(Exercise material begins)

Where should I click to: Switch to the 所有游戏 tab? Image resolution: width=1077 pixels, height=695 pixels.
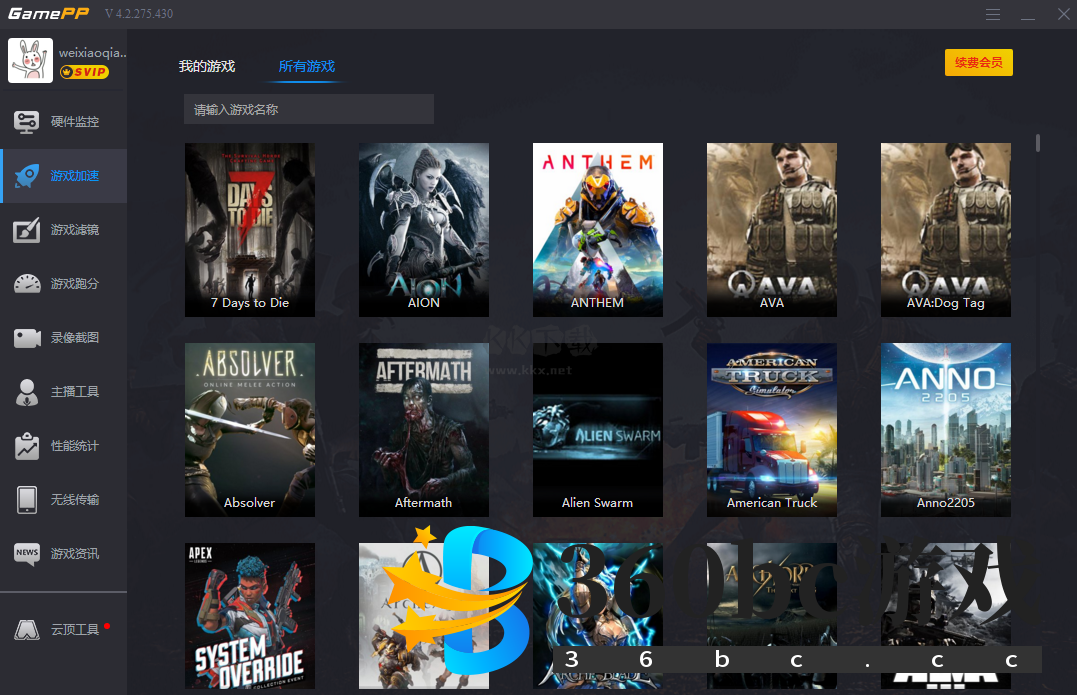tap(307, 67)
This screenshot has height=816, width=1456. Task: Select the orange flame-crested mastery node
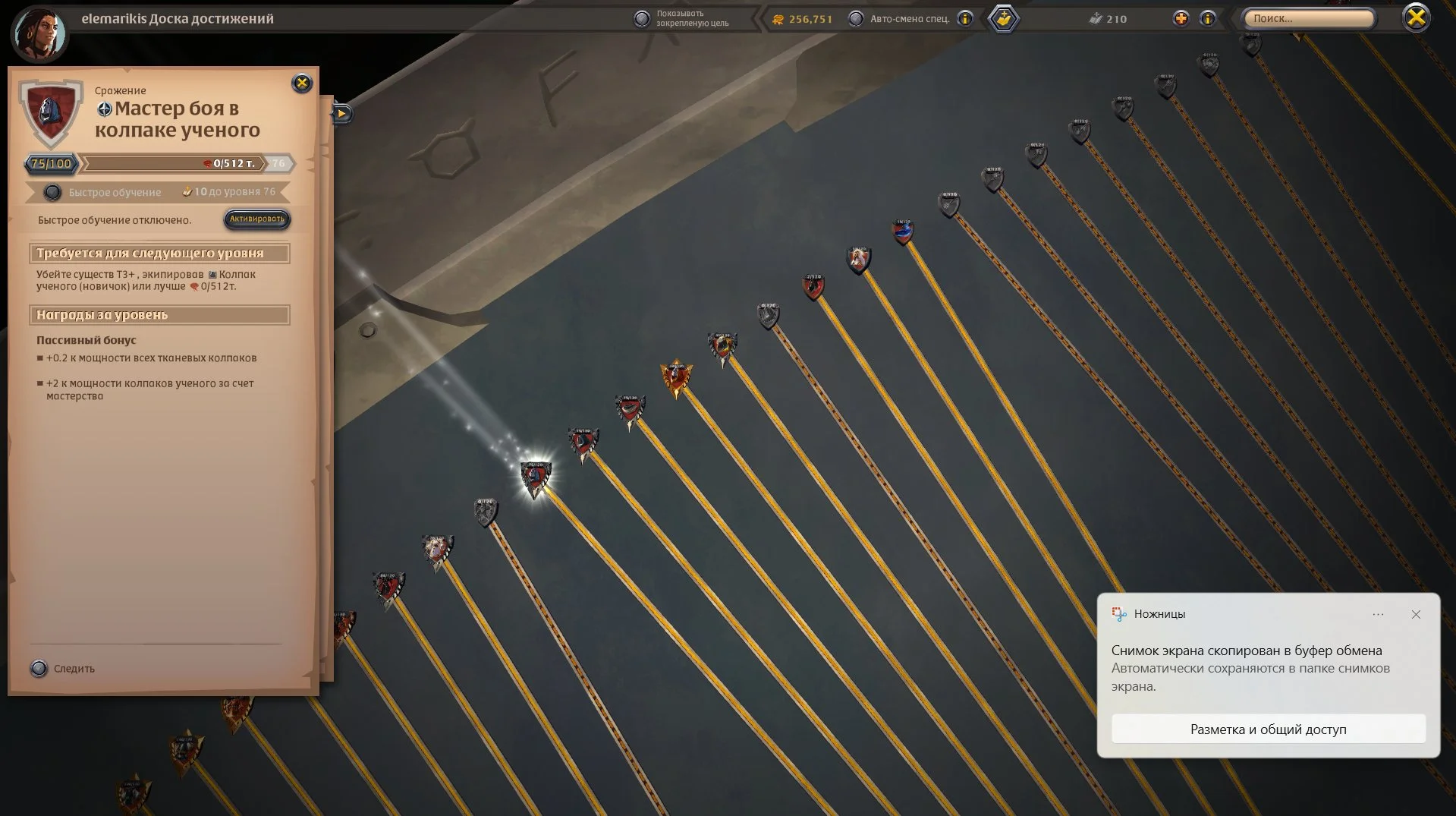click(675, 377)
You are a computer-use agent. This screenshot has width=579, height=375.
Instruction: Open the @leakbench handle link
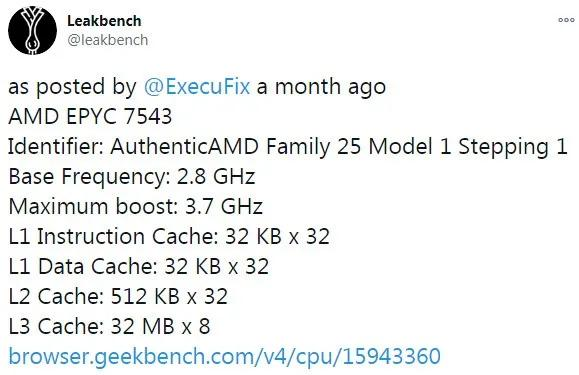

(Exercise material ends)

**Exercise directions:** The lines to retype run from the one containing "This screenshot has height=816, width=1456." through the last line of the records above; write them exactly and skip the pictures.

**Answer to the exercise:**
This screenshot has height=816, width=1456. Task: Select the orange flame-crested mastery node
click(675, 377)
You are a computer-use agent. This screenshot has width=579, height=375.
Instruction: Open the @leakbench handle link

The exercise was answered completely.